(LISTED ENTRIES begins)

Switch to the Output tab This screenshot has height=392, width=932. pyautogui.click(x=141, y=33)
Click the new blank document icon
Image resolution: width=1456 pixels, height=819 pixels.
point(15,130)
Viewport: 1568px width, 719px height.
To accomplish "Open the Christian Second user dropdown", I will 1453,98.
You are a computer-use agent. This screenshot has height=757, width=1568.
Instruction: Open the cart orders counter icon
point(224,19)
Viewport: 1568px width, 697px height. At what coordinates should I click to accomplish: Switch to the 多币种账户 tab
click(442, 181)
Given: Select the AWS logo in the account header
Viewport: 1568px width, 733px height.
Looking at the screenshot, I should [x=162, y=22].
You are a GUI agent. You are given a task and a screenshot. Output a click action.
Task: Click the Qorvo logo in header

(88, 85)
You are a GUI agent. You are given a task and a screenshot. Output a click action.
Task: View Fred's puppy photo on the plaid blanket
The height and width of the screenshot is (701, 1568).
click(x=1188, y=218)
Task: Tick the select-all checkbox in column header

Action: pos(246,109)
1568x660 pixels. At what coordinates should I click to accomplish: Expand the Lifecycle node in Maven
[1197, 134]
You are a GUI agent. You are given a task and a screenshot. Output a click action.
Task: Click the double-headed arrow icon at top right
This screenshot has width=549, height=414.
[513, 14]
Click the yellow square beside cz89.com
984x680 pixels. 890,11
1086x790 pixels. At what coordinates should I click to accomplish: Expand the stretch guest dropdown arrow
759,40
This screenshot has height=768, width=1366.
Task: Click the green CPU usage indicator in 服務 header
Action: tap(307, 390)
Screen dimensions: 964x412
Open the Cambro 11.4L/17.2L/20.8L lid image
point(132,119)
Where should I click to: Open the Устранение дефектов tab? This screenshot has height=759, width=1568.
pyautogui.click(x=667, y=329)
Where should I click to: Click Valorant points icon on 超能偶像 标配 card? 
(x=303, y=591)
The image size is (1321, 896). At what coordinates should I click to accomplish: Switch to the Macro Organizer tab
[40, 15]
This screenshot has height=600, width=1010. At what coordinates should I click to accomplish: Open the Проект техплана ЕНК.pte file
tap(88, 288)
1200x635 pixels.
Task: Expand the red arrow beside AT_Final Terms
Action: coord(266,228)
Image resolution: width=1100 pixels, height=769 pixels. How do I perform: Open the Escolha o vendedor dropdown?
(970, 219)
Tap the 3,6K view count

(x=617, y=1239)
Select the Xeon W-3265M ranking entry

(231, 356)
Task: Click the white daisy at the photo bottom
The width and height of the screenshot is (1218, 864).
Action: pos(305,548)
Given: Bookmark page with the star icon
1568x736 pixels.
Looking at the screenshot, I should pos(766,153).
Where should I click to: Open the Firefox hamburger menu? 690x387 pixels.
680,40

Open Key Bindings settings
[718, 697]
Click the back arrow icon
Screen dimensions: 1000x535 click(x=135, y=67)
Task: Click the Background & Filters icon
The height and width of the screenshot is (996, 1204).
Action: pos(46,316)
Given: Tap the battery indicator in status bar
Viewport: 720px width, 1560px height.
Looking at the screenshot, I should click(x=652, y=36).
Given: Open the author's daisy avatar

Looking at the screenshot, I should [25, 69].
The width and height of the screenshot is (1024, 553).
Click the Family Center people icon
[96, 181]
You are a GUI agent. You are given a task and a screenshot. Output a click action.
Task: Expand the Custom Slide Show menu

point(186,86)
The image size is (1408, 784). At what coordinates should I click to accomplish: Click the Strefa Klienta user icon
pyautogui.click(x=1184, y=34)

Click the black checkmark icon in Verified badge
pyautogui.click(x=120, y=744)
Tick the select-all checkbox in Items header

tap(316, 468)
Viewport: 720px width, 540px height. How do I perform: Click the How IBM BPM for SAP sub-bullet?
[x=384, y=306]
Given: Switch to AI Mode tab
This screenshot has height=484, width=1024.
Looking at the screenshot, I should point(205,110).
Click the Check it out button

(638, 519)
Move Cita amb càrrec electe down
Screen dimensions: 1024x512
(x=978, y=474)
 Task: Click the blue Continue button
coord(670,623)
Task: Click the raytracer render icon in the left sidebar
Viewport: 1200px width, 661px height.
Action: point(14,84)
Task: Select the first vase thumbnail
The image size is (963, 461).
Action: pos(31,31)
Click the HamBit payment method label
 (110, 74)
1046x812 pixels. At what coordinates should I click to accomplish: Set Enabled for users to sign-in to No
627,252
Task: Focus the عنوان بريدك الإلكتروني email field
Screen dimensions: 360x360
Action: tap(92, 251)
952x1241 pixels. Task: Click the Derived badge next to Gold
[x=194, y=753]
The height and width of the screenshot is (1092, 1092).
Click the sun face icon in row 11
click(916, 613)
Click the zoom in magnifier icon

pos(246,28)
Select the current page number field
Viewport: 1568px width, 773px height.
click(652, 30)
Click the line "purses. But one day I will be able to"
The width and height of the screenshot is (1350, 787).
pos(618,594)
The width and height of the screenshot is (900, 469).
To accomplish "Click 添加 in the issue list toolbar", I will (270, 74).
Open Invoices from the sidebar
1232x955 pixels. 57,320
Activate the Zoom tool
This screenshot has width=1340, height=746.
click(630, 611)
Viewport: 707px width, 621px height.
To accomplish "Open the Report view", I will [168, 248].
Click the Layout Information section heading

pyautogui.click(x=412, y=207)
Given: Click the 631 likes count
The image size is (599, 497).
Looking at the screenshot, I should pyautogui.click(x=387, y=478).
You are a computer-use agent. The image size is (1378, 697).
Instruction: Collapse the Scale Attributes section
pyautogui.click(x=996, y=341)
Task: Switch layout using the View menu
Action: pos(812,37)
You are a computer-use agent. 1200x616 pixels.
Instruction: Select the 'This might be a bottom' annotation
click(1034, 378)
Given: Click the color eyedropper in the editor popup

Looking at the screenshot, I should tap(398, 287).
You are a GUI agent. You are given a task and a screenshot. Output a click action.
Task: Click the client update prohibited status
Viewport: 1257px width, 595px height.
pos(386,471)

(LISTED ENTRIES ends)

» INSTRUCTIONS FOR THE TASK
Among the entries above, copy exactly only the lines starting with the one containing "Given: Select the" and going through the one containing "Task: Click the double-headed", both ends included.

» RESPONSE FOR THIS EXERCISE
Given: Select the AWS logo in the account header
Viewport: 1568px width, 733px height.
Looking at the screenshot, I should [x=162, y=22].
You are a GUI agent. You are given a task and a screenshot. Output a click action.
Task: Click the Qorvo logo in header

(88, 85)
You are a GUI agent. You are given a task and a screenshot. Output a click action.
Task: View Fred's puppy photo on the plaid blanket
The height and width of the screenshot is (701, 1568).
click(x=1188, y=218)
Task: Tick the select-all checkbox in column header

Action: pos(246,109)
1568x660 pixels. At what coordinates should I click to accomplish: Expand the Lifecycle node in Maven
[1197, 134]
You are a GUI agent. You are given a task and a screenshot. Output a click action.
Task: Click the double-headed arrow icon at top right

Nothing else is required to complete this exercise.